TASK INSTRUCTIONS: Please retype the records from the line that contains "You are a computer-use agent." through the end of the records, leaving out the pictures.

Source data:
-- begin --

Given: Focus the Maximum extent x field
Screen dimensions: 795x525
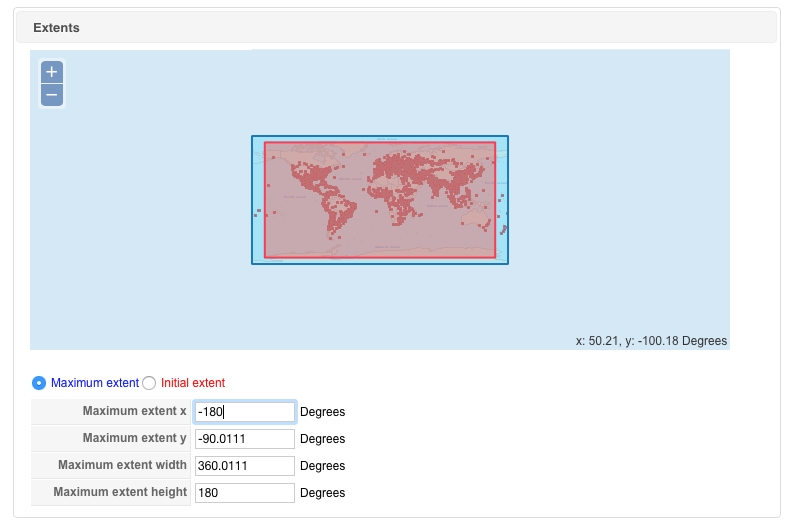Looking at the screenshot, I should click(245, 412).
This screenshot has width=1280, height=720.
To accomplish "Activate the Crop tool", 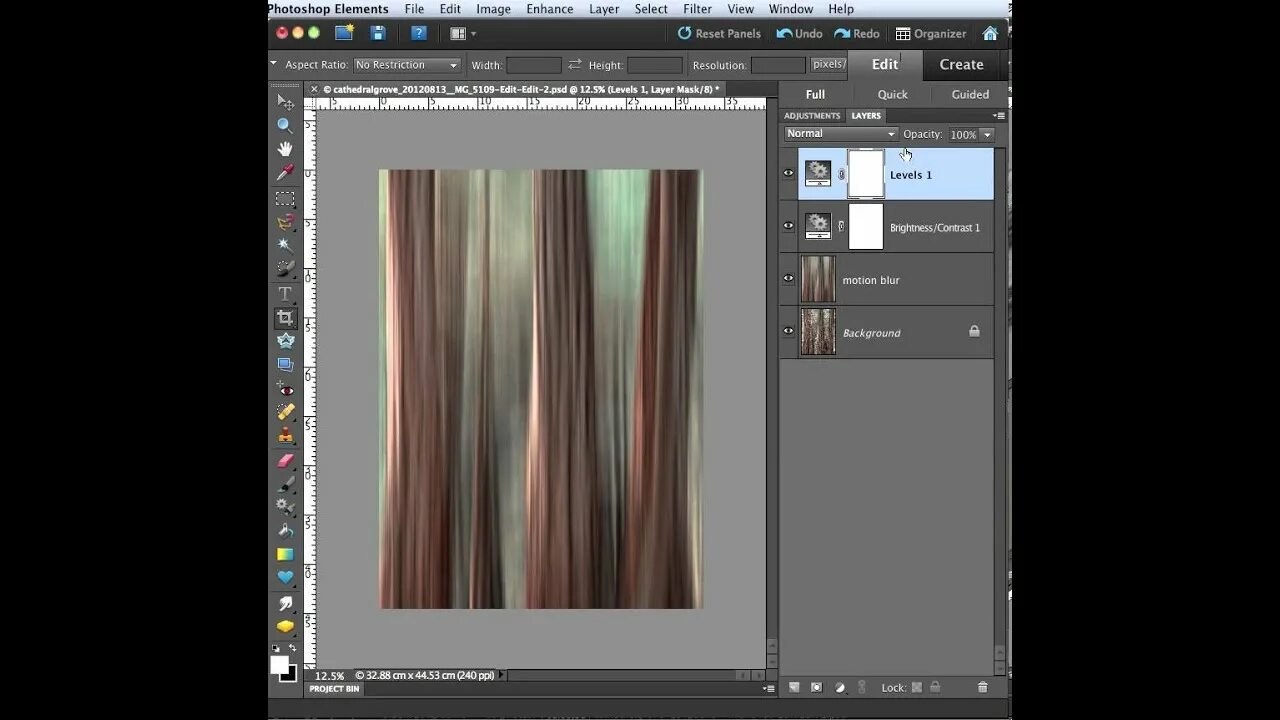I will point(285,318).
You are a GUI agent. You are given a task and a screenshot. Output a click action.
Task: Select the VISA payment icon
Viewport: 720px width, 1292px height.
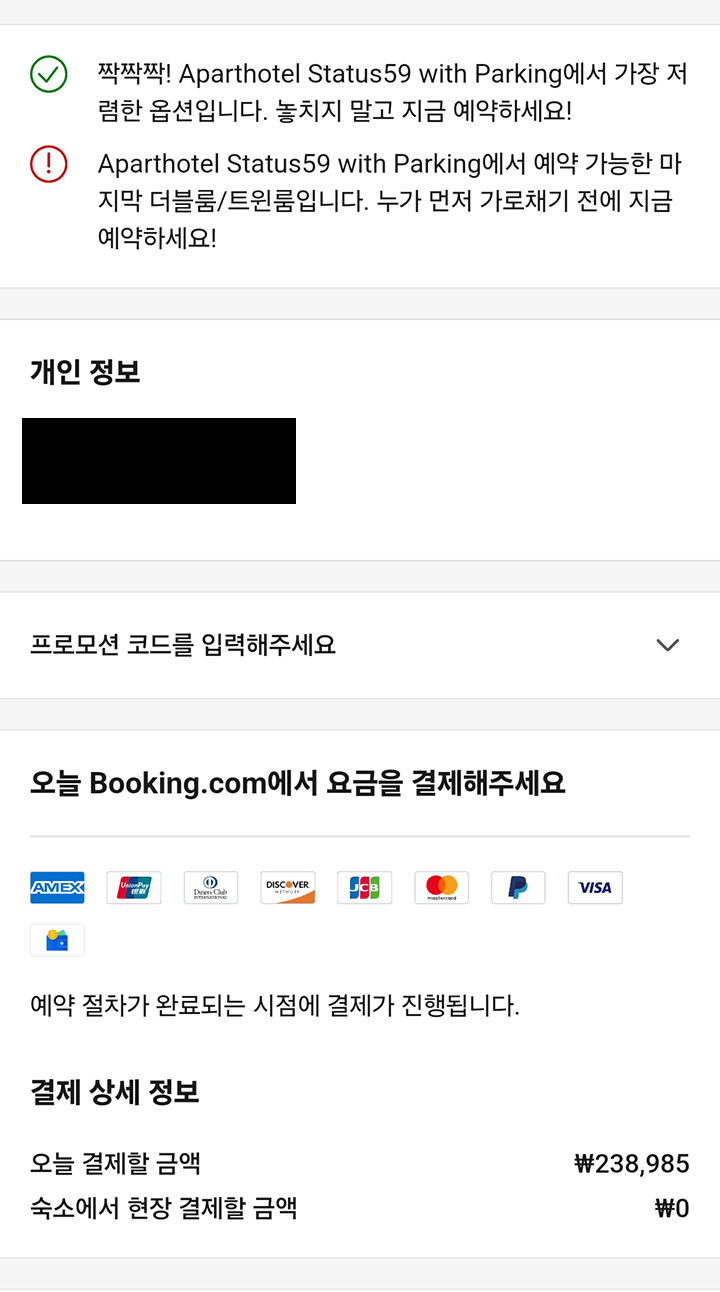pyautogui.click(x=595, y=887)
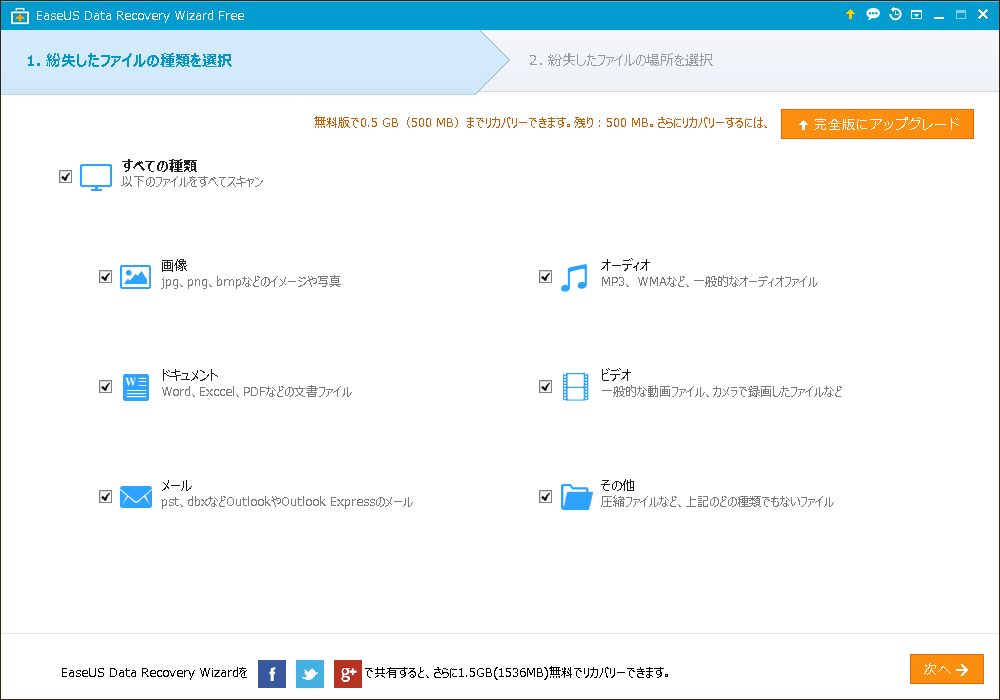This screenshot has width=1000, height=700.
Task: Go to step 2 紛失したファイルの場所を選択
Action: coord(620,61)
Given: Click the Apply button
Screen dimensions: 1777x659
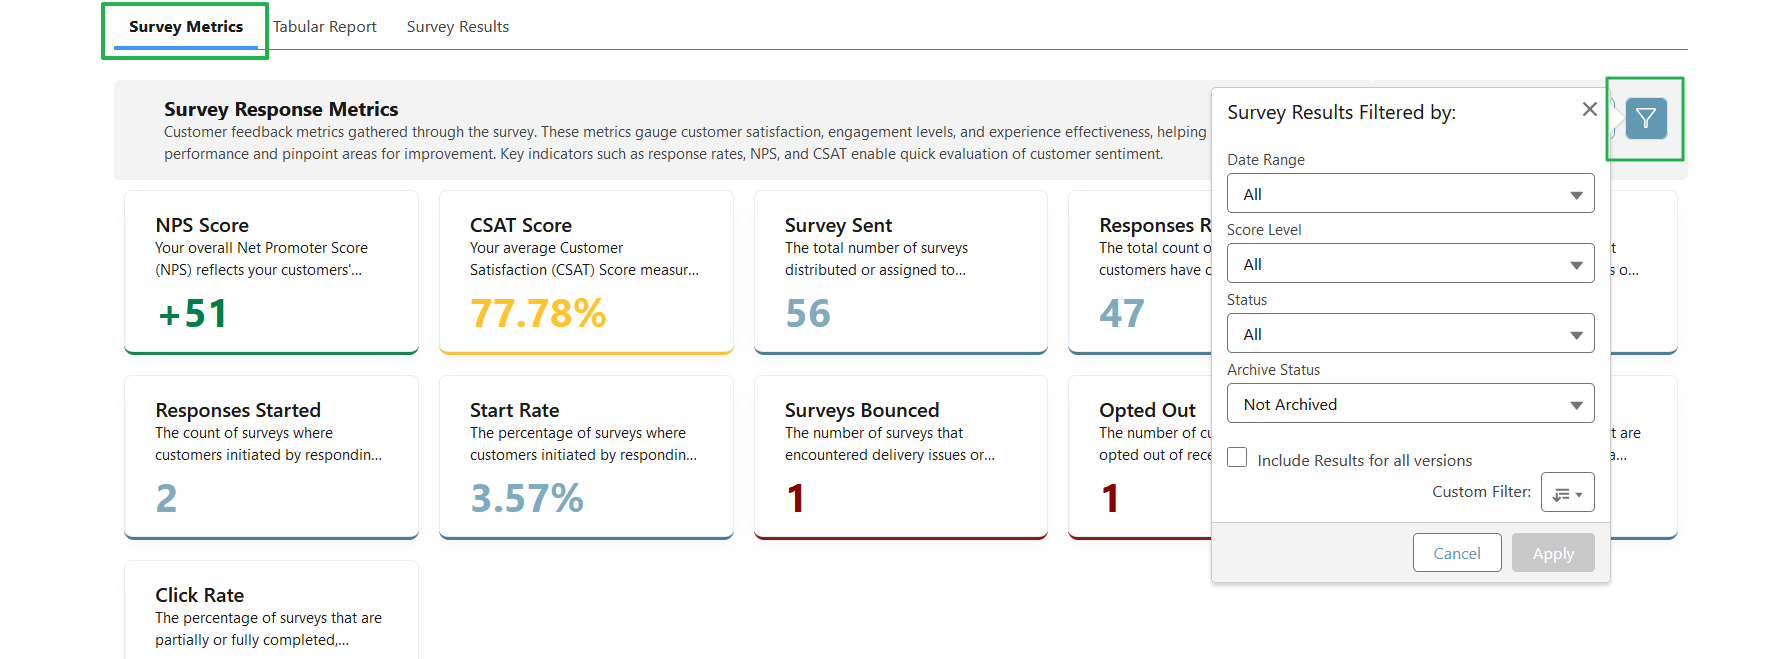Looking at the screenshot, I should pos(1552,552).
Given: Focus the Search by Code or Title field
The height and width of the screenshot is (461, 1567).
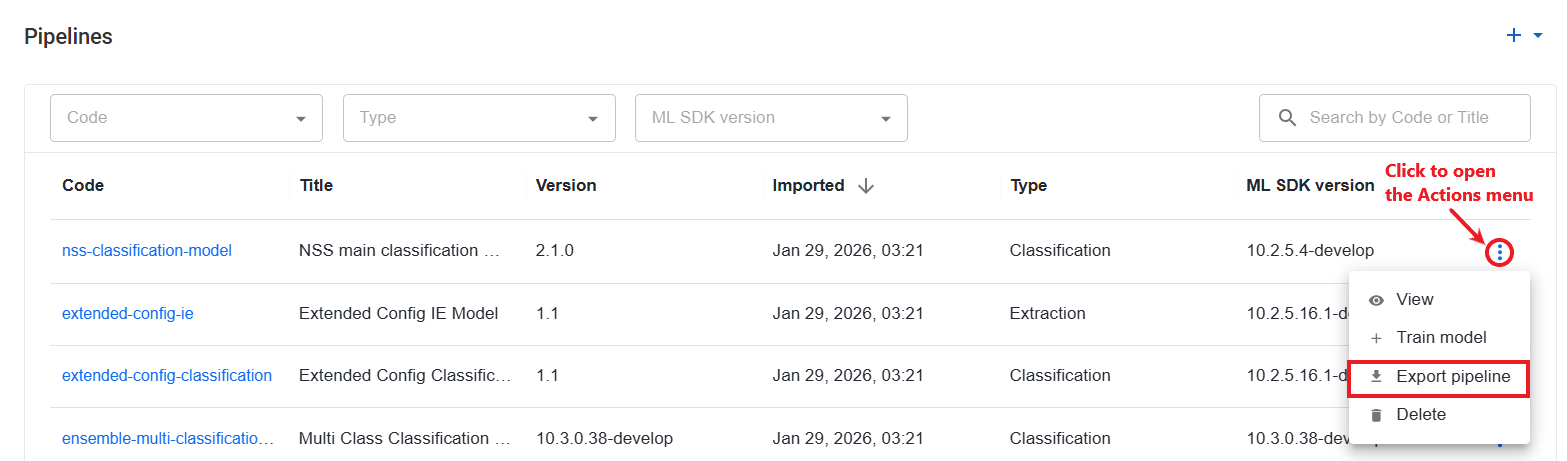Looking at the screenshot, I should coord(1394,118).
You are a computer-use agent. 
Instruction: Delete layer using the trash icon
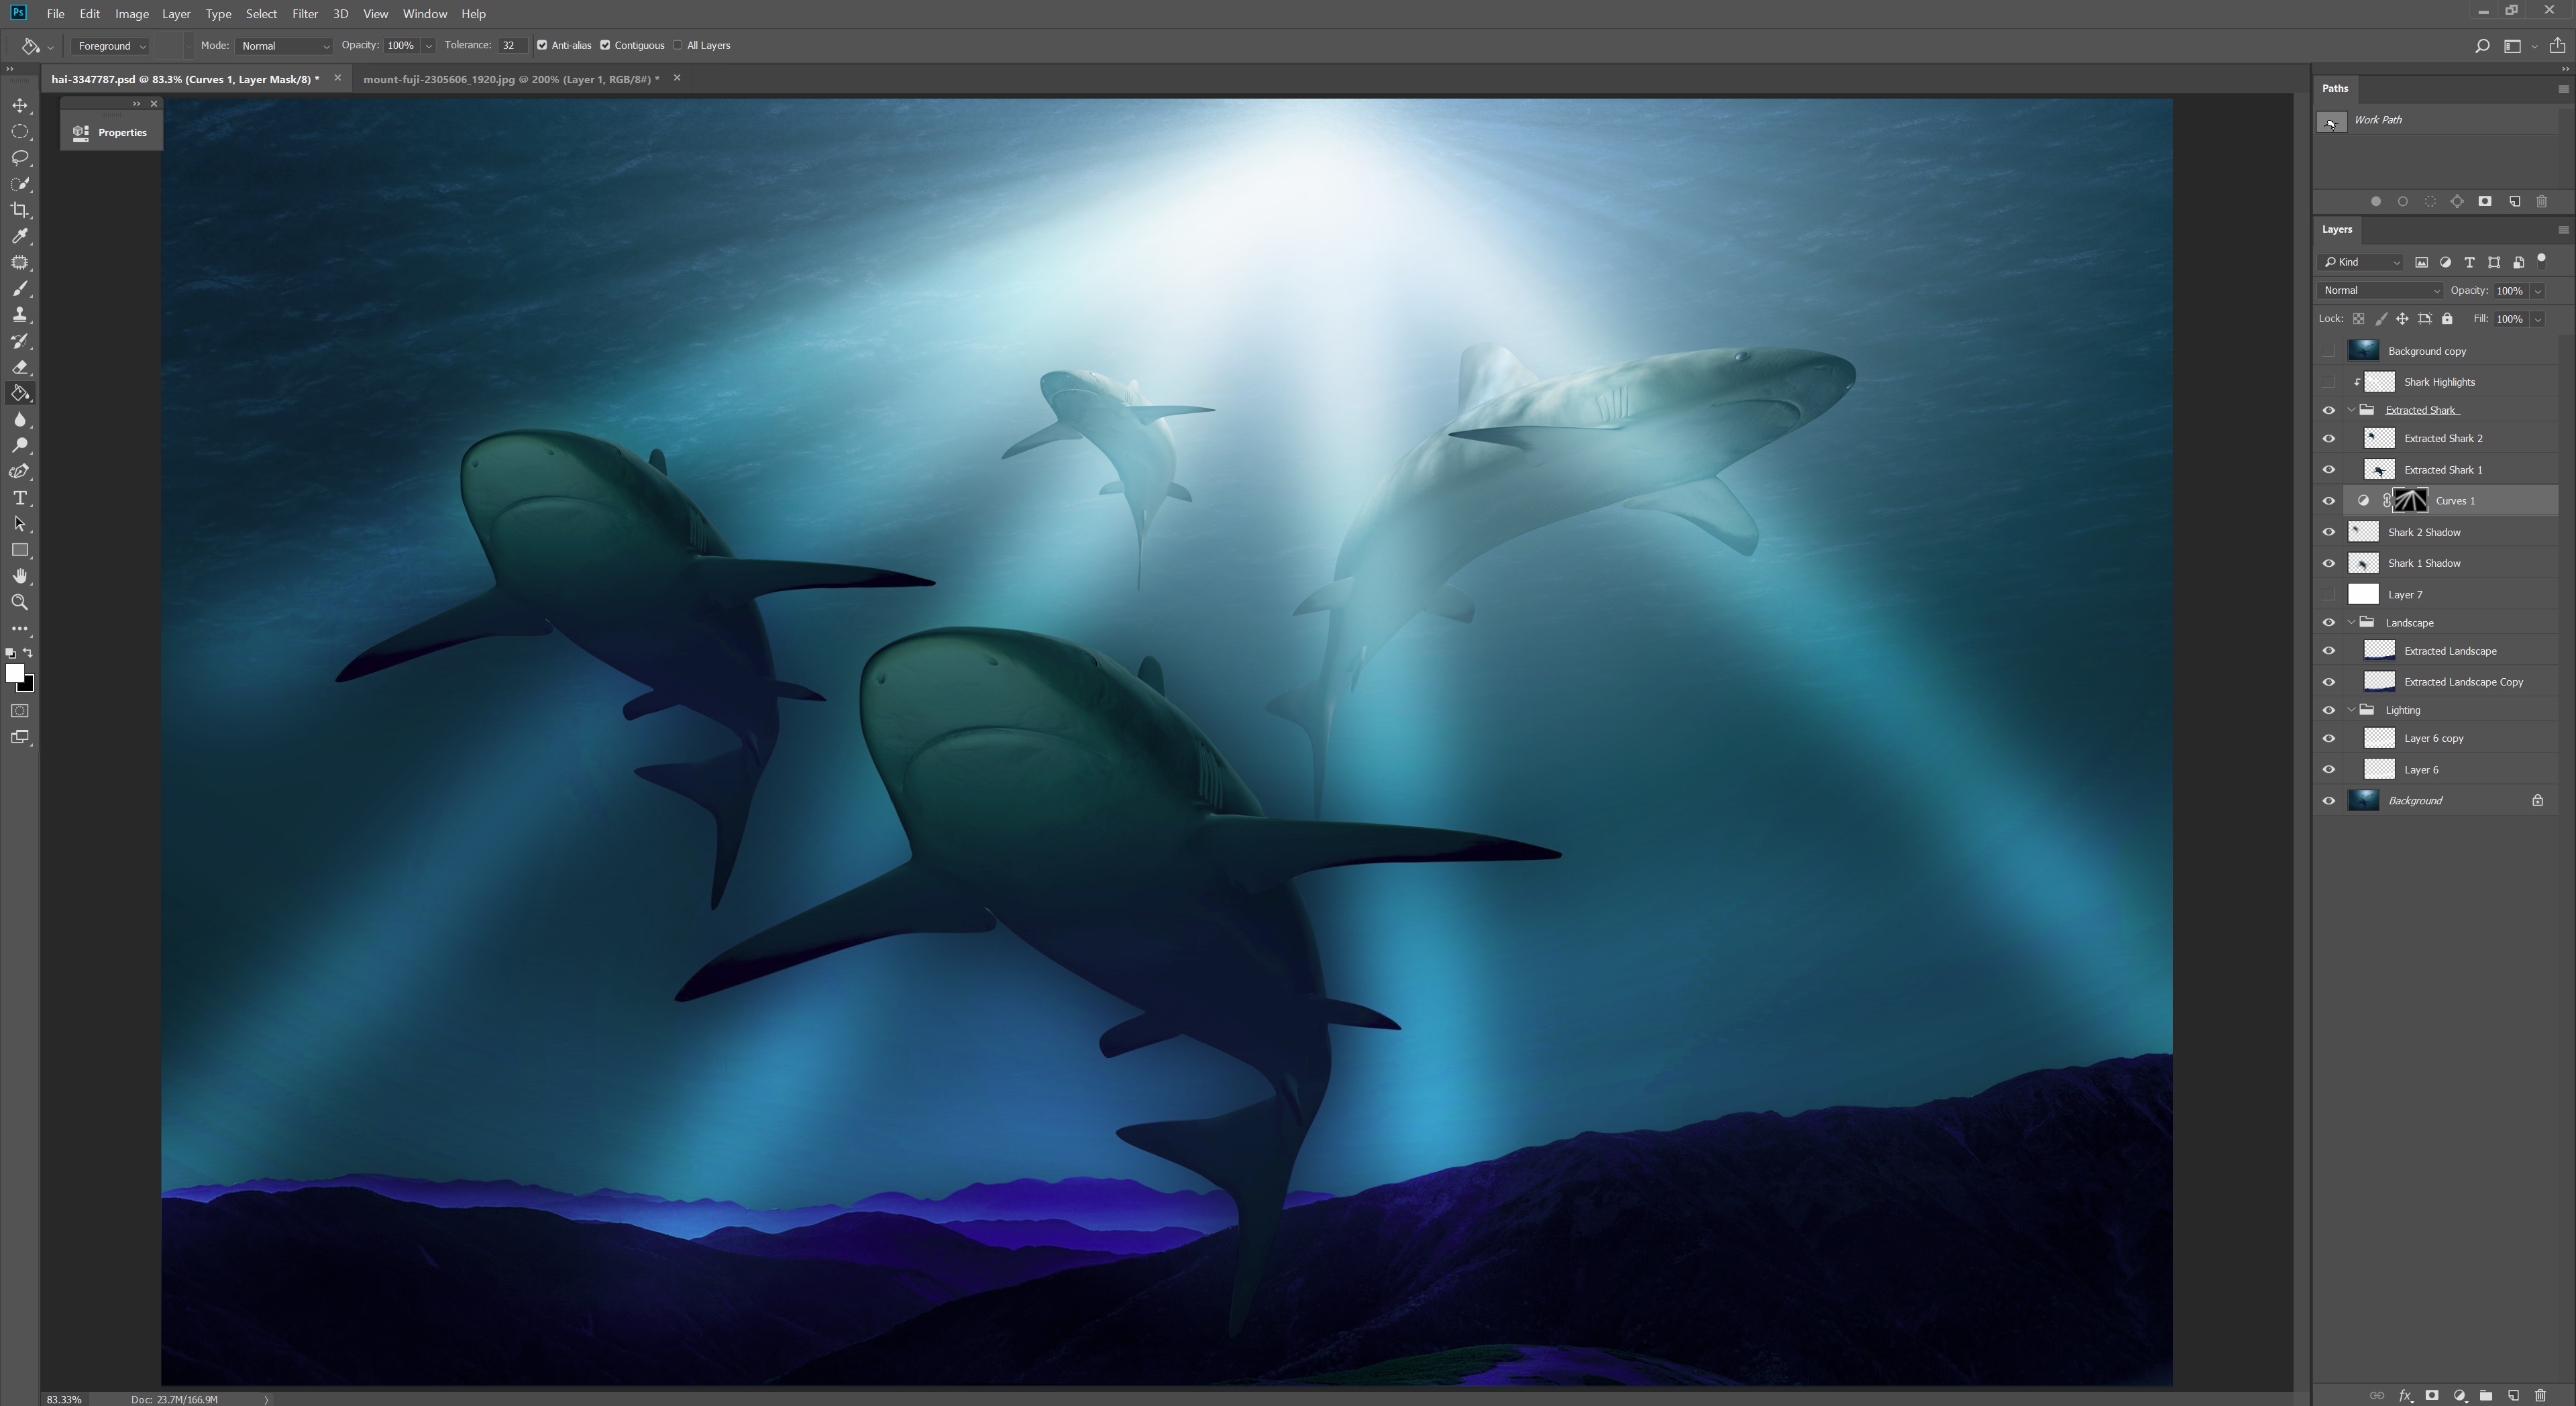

-- end --

SOLUTION TO THIS TASK:
You are a computer-use agent. 
Instruction: Delete layer using the trash icon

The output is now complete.